Characteristics and Outcome of Hepatocellular Carcinoma in Patients With NAFLD Without Cirrhosis

Bonnie Bengtsson; Per Stål; Staffan Wahlin; Niklas K. Björkström; Hannes Hagström


Liver International. 2019;39(6):1098-1108. 

In This Article

Abstract and Introduction


Background and Aims: Non-alcoholic fatty liver disease (NAFLD) is a growing cause of hepatocellular carcinoma (HCC). In NAFLD, HCC occurs more commonly in the absence of cirrhosis compared with other liver diseases; yet, patients with non-cirrhotic NAFLD-HCC are poorly characterized.

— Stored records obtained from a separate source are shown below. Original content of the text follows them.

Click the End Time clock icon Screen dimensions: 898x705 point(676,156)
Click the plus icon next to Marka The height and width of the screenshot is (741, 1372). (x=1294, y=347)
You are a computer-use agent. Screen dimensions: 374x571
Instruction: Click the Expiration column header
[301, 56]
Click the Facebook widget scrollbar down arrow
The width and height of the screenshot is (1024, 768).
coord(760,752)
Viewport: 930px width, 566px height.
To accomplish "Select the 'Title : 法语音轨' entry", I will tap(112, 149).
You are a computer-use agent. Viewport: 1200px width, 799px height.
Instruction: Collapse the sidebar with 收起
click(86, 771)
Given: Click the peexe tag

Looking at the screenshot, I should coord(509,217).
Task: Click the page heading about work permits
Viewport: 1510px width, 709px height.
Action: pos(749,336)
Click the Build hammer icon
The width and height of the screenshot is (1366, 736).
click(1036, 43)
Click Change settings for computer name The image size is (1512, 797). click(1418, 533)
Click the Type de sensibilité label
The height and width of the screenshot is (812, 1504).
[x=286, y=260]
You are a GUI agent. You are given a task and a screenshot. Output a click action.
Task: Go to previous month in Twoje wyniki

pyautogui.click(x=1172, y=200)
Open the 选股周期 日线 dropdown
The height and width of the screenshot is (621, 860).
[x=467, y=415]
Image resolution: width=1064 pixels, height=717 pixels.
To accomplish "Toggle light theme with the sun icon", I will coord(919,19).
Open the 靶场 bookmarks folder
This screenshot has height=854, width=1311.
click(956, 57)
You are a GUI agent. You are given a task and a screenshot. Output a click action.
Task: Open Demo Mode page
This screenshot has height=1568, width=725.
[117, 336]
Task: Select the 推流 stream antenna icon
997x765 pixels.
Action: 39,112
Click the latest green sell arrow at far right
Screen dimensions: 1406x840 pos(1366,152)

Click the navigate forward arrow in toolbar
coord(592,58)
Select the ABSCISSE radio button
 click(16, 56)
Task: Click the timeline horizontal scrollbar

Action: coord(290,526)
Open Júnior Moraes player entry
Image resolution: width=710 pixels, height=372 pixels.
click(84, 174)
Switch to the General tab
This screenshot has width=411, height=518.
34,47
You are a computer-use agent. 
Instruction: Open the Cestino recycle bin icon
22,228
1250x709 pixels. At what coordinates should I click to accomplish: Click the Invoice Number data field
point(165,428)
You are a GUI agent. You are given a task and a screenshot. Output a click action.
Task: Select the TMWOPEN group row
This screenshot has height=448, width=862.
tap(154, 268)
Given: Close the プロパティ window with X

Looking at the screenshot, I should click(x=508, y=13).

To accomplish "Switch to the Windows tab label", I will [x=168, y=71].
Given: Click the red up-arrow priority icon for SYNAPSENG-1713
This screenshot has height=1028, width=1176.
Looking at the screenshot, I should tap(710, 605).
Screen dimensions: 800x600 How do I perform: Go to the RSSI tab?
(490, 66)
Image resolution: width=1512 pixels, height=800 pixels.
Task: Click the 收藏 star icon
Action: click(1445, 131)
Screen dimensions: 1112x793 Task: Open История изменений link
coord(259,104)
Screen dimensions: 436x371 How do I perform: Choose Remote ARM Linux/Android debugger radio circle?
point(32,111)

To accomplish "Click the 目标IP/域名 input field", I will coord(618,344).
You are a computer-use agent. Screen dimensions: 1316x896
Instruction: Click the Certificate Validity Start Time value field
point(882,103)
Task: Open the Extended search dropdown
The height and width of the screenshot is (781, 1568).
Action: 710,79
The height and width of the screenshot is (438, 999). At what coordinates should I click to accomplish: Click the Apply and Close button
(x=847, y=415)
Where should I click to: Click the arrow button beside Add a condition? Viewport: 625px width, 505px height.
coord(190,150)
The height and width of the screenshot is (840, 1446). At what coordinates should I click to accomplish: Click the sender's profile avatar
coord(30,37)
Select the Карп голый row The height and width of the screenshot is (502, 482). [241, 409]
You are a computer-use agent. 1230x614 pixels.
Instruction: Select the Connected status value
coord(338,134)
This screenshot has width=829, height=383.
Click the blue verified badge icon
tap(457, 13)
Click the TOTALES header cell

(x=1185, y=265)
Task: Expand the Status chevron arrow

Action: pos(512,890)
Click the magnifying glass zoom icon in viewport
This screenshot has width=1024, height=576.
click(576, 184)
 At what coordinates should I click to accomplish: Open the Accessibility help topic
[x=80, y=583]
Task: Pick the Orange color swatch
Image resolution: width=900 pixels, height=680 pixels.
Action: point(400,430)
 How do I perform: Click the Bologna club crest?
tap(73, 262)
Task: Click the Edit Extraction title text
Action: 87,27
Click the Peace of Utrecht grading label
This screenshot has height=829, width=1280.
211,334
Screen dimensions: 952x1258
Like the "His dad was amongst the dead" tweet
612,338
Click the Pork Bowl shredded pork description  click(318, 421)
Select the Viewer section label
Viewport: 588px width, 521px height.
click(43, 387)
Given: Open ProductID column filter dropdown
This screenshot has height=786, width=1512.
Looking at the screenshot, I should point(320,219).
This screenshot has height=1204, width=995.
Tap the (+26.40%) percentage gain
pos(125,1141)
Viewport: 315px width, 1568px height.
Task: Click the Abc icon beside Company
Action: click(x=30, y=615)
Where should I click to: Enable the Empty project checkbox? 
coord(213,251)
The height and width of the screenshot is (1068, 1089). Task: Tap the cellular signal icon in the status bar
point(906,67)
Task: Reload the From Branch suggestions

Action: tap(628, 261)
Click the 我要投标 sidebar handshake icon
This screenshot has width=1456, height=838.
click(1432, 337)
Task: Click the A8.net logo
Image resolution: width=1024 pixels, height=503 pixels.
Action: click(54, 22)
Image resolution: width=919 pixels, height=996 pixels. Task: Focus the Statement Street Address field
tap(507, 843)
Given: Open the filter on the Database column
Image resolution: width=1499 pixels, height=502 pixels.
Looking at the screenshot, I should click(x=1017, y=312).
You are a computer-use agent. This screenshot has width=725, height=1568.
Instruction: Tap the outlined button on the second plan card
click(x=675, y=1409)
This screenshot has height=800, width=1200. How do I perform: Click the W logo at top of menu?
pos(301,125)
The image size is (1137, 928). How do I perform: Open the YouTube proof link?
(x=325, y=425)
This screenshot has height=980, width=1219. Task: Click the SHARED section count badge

Here, we characterized a large cohort of HCC cases and assessed the outcomes of patients with non-cirrhotic NAFLD-HCC.

Methods: We identified all cases of HCC treated at the Karolinska University Hospital, Stockholm, Sweden from 2004 to 2017. Patient charts were manually reviewed for variable extraction. Cases were followed passively for all-cause and HCC-related mortality until the end of April 2018. Cox regression was performed to estimate mortality rates and identify mortality risk factors in patients with non-cirrhotic NAFLD-HCC.

Results: Totally, 1562 cases with HCC were identified. Of these, 225 (14.4%) had NAFLD-HCC, of which 83 (37%) did not have cirrhosis. Compared with patients with cirrhotic NAFLD-HCC, patients with non-cirrhotic NAFLD-HCC were older (74 vs 70 years, P < 0.001), had a lower prevalence of type 2 diabetes (T2DM) (66% vs 80%, P = 0.02), larger tumours, less frequently underwent liver transplantation (0% vs 11%, P = 0.002), but more frequently underwent resection (35% vs 8%, P < 0.001). Mortality was similar (aHR for non-cirrhotic NAFLD-HCC vs cirrhotic NAFLD-HCC 0.93, 95% CI 0.58-1.51, P = 0.78). Parameters independently associated with increased mortality included the Barcelona Clinic Liver Cancer stage, number of tumours, lower albumin and presence of T2DM.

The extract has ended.